• PROBLEM STATEMENT: Go to the line that contains "Click the Budget Settings icon" and transcribe from there to the end of the entries, that line and the last one included.

• RECORDS FOR THE TASK:
##########

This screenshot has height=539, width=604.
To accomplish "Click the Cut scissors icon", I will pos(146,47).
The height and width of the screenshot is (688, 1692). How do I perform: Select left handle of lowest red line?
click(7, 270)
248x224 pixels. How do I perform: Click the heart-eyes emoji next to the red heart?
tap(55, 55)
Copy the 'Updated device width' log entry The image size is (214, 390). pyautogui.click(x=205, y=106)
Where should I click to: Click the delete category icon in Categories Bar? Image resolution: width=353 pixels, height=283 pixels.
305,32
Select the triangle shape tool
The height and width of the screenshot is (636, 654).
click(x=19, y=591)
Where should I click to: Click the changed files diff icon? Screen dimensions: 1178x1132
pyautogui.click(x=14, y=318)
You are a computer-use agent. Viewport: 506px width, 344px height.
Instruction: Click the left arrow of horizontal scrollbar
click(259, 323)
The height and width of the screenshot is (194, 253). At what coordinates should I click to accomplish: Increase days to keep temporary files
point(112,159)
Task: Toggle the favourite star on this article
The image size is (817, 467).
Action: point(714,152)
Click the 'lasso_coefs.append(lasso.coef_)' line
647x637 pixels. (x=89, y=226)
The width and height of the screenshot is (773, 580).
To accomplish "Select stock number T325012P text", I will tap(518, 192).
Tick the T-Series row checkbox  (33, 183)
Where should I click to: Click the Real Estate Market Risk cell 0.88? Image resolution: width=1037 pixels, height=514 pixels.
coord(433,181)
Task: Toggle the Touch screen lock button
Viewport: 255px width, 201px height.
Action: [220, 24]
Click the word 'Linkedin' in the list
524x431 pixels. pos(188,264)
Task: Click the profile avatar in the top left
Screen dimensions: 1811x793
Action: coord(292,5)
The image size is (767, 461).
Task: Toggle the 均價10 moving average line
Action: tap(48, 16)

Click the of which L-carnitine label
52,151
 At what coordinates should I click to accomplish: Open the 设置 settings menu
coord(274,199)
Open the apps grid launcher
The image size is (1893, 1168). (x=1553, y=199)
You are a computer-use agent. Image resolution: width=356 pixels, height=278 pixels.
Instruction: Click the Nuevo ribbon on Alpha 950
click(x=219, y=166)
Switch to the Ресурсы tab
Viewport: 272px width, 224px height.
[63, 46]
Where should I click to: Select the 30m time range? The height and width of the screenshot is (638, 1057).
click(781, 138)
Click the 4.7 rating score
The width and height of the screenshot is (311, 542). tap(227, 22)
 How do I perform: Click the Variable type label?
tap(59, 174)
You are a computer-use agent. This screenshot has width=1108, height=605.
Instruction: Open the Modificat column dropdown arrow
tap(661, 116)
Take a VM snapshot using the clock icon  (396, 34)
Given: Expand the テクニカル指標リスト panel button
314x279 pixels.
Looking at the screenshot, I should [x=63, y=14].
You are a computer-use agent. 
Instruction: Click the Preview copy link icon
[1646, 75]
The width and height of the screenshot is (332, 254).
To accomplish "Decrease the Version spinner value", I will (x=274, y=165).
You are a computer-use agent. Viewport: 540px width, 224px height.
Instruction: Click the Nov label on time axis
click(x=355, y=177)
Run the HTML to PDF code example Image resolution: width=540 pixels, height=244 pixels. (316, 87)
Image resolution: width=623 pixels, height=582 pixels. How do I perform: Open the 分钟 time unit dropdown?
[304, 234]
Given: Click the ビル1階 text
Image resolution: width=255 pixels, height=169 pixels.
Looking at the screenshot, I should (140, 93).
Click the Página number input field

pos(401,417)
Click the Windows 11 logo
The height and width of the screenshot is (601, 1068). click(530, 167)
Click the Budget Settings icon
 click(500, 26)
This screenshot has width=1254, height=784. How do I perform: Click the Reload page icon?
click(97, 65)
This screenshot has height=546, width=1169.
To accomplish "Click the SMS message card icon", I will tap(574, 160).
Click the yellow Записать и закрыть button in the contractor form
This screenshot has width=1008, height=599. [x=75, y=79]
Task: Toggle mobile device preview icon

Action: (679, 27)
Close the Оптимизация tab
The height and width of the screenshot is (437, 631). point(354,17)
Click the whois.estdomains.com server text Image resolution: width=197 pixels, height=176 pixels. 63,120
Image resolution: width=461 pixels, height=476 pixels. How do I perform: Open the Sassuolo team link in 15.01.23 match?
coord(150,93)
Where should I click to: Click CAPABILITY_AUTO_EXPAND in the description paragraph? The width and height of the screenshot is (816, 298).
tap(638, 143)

##########

• RESULT FOR THIS TASK:
Click the Budget Settings icon
 click(500, 26)
This screenshot has width=1254, height=784. How do I perform: Click the Reload page icon?
click(97, 65)
This screenshot has height=546, width=1169.
To accomplish "Click the SMS message card icon", I will tap(574, 160).
Click the yellow Записать и закрыть button in the contractor form
This screenshot has width=1008, height=599. [x=75, y=79]
Task: Toggle mobile device preview icon

Action: (679, 27)
Close the Оптимизация tab
The height and width of the screenshot is (437, 631). point(354,17)
Click the whois.estdomains.com server text Image resolution: width=197 pixels, height=176 pixels. 63,120
Image resolution: width=461 pixels, height=476 pixels. How do I perform: Open the Sassuolo team link in 15.01.23 match?
coord(150,93)
Where should I click to: Click CAPABILITY_AUTO_EXPAND in the description paragraph? The width and height of the screenshot is (816, 298).
tap(638, 143)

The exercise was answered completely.